■ **Texte étudié**

=======

La chute de Graham Platner
L'effondrement de la campagne sénatoriale de Graham Platner dans le Maine, consécutif à une accusation de viol, a ravivé les fractures internes du Parti démocrate. Alors même que le candidat n'a pas encore annoncé son retrait, progressistes et modérés se préparent déjà à un affrontement sur le mode de désignation de son remplaçant, une procédure encore indéterminée.
Pressions unanimes pour un départ
De nombreux alliés démocrates de M. Platner ont appelé mardi à ce qu'il mette fin à sa campagne, après qu'une femme l'a accusée de viol dans un rapport publié lundi. Les dirigeants du Parti démocrate du Maine et le chef de la minorité au Sénat, Chuck Schumer, lui ont demandé de se retirer avant le 13 juillet, date limite à laquelle il peut encore être remplacé sur le bulletin de vote. Le principal super PAC dédié aux candidats démocrates au Sénat a indiqué qu'il réorienterait 24 millions de dollars de réservations publicitaires vers d'autres États si M. Platner restait en lice.
Le sénateur du Vermont Bernie Sanders, l'un des premiers et des plus importants soutiens de M. Platner, a également rejoint les critiques mardi après-midi. « J'ai parlé avec Graham Platner de la meilleure voie à suivre pour le Maine », a déclaré M. Sanders dans un communiqué. « À la lumière de ces accusations très sérieuses, je lui ai recommandé de se retirer. »

=======

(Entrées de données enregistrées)

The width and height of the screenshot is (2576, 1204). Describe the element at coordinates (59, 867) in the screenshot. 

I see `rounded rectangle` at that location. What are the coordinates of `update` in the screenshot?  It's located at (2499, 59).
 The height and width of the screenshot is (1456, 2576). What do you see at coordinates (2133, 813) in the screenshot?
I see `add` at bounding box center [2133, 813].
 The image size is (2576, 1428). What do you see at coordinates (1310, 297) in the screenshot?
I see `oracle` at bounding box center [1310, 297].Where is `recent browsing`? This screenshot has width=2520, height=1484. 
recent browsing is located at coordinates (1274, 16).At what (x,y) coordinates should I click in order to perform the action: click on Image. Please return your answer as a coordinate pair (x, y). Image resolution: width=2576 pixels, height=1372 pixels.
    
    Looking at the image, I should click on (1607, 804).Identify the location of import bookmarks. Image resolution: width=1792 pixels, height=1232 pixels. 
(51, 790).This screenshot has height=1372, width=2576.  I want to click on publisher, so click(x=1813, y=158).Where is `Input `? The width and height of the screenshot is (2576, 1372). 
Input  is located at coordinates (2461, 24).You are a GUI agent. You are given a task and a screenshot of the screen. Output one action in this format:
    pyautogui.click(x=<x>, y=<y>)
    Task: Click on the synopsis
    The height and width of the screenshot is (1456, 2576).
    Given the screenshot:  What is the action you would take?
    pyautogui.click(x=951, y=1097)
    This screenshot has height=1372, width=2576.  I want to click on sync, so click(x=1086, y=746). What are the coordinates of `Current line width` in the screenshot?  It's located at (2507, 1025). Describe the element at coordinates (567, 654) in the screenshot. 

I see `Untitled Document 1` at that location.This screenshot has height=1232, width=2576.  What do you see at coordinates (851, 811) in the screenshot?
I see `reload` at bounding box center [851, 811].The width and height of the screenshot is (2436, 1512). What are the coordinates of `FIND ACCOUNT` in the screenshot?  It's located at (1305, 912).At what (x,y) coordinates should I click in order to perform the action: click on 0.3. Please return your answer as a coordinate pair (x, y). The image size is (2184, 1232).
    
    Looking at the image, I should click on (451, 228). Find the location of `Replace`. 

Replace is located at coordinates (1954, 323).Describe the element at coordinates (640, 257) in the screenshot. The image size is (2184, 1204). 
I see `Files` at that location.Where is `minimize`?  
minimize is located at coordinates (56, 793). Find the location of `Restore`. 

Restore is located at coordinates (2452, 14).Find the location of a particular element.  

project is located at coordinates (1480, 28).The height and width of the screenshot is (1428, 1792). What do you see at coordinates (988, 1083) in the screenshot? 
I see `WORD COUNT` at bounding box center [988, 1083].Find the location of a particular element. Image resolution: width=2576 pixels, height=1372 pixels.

=======

■ **Exercices proposés**
1 > Recopiez le passage de l'article sur la chute de Graham Platner qui commence aux mots « Pressions unanimes pour » et s'arrête après « restait en lice. ».
2 > Donnez la suite de l'article sur la chute de Graham Platner en reprenant après sa dernière phrase.

■ **Exercices corrigés**
1 >
Pressions unanimes pour un départ
De nombreux alliés démocrates de M. Platner ont appelé mardi à ce qu'il mette fin à sa campagne, après qu'une femme l'a accusée de viol dans un rapport publié lundi. Les dirigeants du Parti démocrate du Maine et le chef de la minorité au Sénat, Chuck Schumer, lui ont demandé de se retirer avant le 13 juillet, date limite à laquelle il peut encore être remplacé sur le bulletin de vote. Le principal super PAC dédié aux candidats démocrates au Sénat a indiqué qu'il réorienterait 24 millions de dollars de réservations publicitaires vers d'autres États si M. Platner restait en lice.

2 >
Le candidat tente de peser sur sa succession
Selon trois personnes informées de la teneur d'une conversation privée, M. Platner a confié lundi soir à son équipe de campagne qu'il estimait disposer encore d'une marge de manœuvre pour influencer le choix du candidat qui le remplacerait sur la liste électorale. Lors de cet échange téléphonique, il n'a pas annoncé son intention de se retirer, mais a laissé entendre qu'une telle décision serait imminente.
Un siège crucial pour la majorité
Les démocrates au niveau national s'inquiètent de voir leur parti perdre une circonscription considérée comme essentielle pour la conquête de la majorité au Sénat. M. Platner avait déjà survécu à plusieurs controverses – un tatouage à connotation nazie, d'anciens messages provocants sur Reddit et ses relations avec des femmes – mais l'accusation de viol a provoqué une défection massive de ses soutiens.
Une procédure de remplacement incertaine
La loi électorale du Maine permet le remplacement d'un candidat avant le 13 juillet, mais les modalités exactes de la désignation du nouveau candidat démocrate restent floues. Progressistes et modérés s'opposent déjà sur le processus, chacun cherchant à imposer son champion pour affronter la sénatrice républicaine sortante Susan Collins, une figure bien établie dans l'État.